Dalam era kehidupan saat ini modernisasi tidak hanya berlaku pada bidang teknologi saja, tetapi juga memberikan dampak dalam permasalahan di bidang sosial budaya. Seperti halnya "Pondok Pesantren" yang saat ini sering kali dijumpai memiliki perubahan nama menjadi "Boarding School". Hal ini merupakan salah satu tanda moderninasi dalam bidang pendidikan. Perubahan nama ini merupakan upaya untuk menyesuaikan sistem pendidikan tradisional dengan perkembangan zaman.
Boarding school atau sekolah berasrama telah lama dikenal sebagai lingkungan pendidikan yang tidak hanya fokus pada pencapaian akademik, tetapi juga pembentukan karakter dan mental santri. Dalam sistem ini, santri tinggal di asrama bersama teman-teman sebaya dan menjalani kehidupan yang diatur oleh jadwal serta aturan yang ketat. Hal ini sering kali dilakukan untuk meningkatkan daya tarik dan citra pesantren di mata masyarakat luas, khususnya dalam konteks globalisasi. Boarding School ini mencakup pengintegrasian kurikulum agama dengan kurikulum umum, fasilitas yang lebih baik, serta penggunaan istilah-istilah yang lebih universal untuk menjangkau khalayak yang lebih luas.
Kehidupan di boarding school adalah pengalaman yang unik dan penuh tantangan. Di balik rutinitas yang ketat sebagai santri, boarding school ternyata menjadi wadah efektif untuk membentuk karakter dan mental yang kuat. Artikel ini akan mengulas pengaruh boarding school terhadap perkembangan individu dengan sudut pandang penulis yang berpengalaman.
Â
1. Membentuk karakter mandiri yang maksimal
Jauh dari orang tua dan lingkungan rumah merupakan tantangan bagi santri boarding school untuk mengandalkan diri sendiri.

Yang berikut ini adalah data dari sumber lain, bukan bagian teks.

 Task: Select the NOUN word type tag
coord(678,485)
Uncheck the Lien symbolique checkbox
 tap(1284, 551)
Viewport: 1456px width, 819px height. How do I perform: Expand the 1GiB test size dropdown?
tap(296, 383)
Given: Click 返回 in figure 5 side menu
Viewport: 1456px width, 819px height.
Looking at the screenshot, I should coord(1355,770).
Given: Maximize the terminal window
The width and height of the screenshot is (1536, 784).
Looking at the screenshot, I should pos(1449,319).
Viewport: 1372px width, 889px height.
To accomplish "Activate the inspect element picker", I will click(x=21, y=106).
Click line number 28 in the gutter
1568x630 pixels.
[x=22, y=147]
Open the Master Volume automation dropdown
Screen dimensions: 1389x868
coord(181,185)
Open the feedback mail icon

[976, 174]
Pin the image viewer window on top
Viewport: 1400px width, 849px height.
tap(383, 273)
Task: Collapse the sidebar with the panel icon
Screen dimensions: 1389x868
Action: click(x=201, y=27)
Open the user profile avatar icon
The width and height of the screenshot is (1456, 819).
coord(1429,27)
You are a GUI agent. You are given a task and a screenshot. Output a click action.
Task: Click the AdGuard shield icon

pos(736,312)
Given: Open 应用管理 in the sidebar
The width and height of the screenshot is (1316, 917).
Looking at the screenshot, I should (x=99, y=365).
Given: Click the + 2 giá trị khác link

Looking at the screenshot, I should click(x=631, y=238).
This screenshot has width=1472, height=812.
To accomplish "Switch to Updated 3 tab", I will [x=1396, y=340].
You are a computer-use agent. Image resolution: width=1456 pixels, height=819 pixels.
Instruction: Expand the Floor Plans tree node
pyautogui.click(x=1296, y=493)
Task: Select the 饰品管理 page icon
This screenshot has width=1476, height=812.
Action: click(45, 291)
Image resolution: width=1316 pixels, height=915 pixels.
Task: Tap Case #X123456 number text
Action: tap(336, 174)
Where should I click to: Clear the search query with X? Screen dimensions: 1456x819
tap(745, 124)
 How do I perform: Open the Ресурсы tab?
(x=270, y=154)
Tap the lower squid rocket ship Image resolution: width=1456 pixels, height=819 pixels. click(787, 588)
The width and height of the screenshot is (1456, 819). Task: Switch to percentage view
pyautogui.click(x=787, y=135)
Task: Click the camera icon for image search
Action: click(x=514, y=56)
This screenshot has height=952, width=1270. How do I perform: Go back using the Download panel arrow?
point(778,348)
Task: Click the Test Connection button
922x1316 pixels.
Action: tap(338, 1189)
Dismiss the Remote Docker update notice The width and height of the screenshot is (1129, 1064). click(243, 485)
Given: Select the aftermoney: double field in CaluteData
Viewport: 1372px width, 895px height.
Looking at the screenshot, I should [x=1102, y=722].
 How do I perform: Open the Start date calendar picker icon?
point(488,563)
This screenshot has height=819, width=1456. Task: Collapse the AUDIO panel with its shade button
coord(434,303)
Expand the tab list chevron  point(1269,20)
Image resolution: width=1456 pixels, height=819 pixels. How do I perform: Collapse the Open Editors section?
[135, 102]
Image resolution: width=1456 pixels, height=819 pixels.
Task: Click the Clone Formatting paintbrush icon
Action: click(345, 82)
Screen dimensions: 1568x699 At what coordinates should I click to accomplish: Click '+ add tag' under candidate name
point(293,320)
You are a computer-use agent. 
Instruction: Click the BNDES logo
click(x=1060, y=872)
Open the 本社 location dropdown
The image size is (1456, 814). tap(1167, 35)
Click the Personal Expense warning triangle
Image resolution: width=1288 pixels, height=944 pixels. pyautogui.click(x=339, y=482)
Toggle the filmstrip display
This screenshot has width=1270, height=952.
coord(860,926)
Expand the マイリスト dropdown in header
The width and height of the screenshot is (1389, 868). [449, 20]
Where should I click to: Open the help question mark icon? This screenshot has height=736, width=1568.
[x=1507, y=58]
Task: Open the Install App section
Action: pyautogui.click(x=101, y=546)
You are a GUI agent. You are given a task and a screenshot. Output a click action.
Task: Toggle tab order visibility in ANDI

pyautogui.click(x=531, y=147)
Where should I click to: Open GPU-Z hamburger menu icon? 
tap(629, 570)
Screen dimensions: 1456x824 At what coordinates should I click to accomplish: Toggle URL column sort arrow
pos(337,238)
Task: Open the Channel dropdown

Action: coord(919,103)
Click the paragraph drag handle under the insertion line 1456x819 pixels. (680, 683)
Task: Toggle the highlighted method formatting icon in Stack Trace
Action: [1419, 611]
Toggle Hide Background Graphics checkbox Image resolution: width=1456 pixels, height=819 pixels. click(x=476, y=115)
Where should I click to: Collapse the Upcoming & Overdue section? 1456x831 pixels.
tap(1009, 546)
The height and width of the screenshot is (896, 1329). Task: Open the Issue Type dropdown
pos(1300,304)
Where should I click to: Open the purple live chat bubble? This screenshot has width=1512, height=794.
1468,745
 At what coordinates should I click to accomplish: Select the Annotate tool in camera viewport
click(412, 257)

Mulai dari selalu berusaha bangun di pagi hari dengan bantuan murotal tahajud, menyusun to do list harian seperti mengantri saat mandi, mengambil makan di math'am atau biasanya disebut dengan dapur makan, membersihkan kamar, piket koridor di asrama, belajar pelajaran akademik bersama teman-teman disekolah, saling membantu teman yang kesusahan memahami pelajaran. Istirahat siang merupakan waktu luang yang biasanya digunakan untuk makan siang, mencuci alat makan, mencuci pakaian kotor, menyetrika baju, ataupun tidur siang sebentar.
Kegiatan sekolah agama atau diniyah dilaksanakan pada sore hari sampai kilau merah langit terlihat. Setelah melaksanakan shalat maghrib berjamaah, derap langkah santri bergegas mengambil makan malam. Tilawah Al-Quran atau membaca Al-Quran dan Halaqah belajar mufrodat merupakan agenda rutin dimalam hari sebelum santri melanjutkan aktivitasnya di malam hari. Dan tibalah waktu istirahat dimalam hari yang mana aktivitas yang paling disukai santri. Sejenak jeda di penghujung hari, kala santri menikmati kebebasan kecil sebelum terlelap. Kondisi inilah yang membuat santri lebih mandiri.
Menurut Wichers dan Juvonen (2019), siswa di boarding school memiliki tingkat kemandirian lebih tinggi karena terbiasa menghadapi permasalahan sehari-hari secara mandiri. Hal ini relevan dengan kebutuhan dunia modern yang menuntut individu mampu mengatur diri tanpa bergantung pada orang lain.
2. Mempertajam skill sosial
Tinggal bersama teman-teman dari berbagai latar belakang menciptakan peluang untuk mengasah kemampuan sosial. Hidup di asrama itu berarti tinggal dengan banyak orang baru yang pastinya memiliki latar belakang, sifat, dan kebiasaan yang beda-beda. Awalnya mungkin agak canggung atau bahkan sering berantem kecil, dengan begitu para santri belajar buat saling memahami, menghargai, dan berkompromi. Hal inilah yang membuat skill sosial santri menjadi lebih baik. Nantinya akan berguna dalam dunia kerja atau lingkungan baru, dan lebih mudah dalam beradaptasi.
Interaksi dalam keseharian mengajarkan pentingnya toleransi, kompromi, dan kemampuan bekerja sama. Penelitian oleh Smith dan Fischer (2020) menunjukkan bahwa siswa boarding school memiliki empati dan keterampilan komunikasi yang lebih baik dibandingkan siswa sekolah umum. Pengalaman hidup bersama ini menjadi modal penting saat memasuki lingkungan kerja atau masyarakat yang lebih luas.